Hillary speaks out for the middle class, unions, and first responders

Hillary Clinton added some definition to her views on the war, the middle class and the right to organize at the International Association of Fire Fighters Bipartisan 2008 Presidential Forum:
Working hand in hand with many of you and with the IAFF we created a program to screen and monitor those who were sick. And we got $90 million to expand it. And when President Bush tried to take $125 million back, we knew we had to draw the line. And you once again came in and helped us win that fight. Let's just say the president picked a fight with the wrong people. We won it but we didn't stop there. With your help I was able to introduce legislation asking for more than $1.9 billion for medical and mental health monitoring and treatment. We're going to keep working on this, not just this year or next year but as long as our first responders, our workers, our volunteers, our residents need help.

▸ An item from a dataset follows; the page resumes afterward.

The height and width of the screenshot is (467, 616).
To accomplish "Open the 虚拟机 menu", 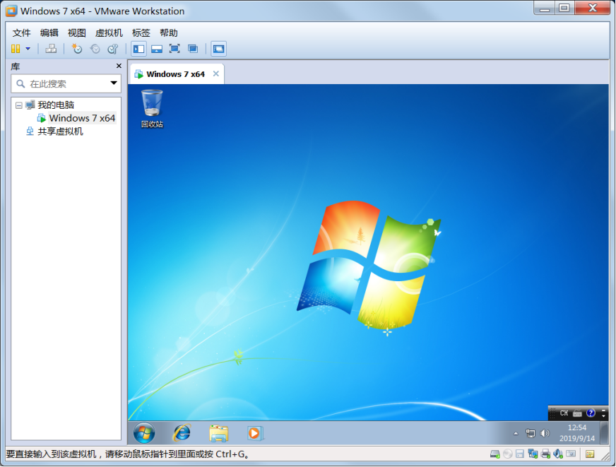I will tap(109, 33).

And in this latest budget, the president is proposing to cut funds for first responders at the Department of Homeland Security to the tune of $1.7 billion. The way I see it, saying you believe in homeland security without funding first responders is like saying you believe in building a hospital without doctors and nurses. If we don't fund you, we're not funding our first line of defense, and we're going to need to work together to make that happen.
Hillary's views on the current war:

[W]e confront a new enemy and a new kind of warfare. It's really the warfare of cowards. It's people who sneak around and blow themselves up or place bombs in cars, who have a philosophy of nihilism. You know, they may dress it up in a kind of perverse version of religion, but it's really about destruction and death. And it is imperative that we stand against them. Their warfare is not conducted by armies or navies but by criminals, by insurgents, by militias driven by this twisted hate. And it's been frustrating for many of us because we can't get the resources to match the rhetoric. We've got a lot of tough rhetoric out of Washington, but when it comes to paying overtime, getting you the equipment you need not the equipment they want to give you, providing the money directly to local communities and not passing it through the states. Well, we haven't gotten what we know you need to protect our country.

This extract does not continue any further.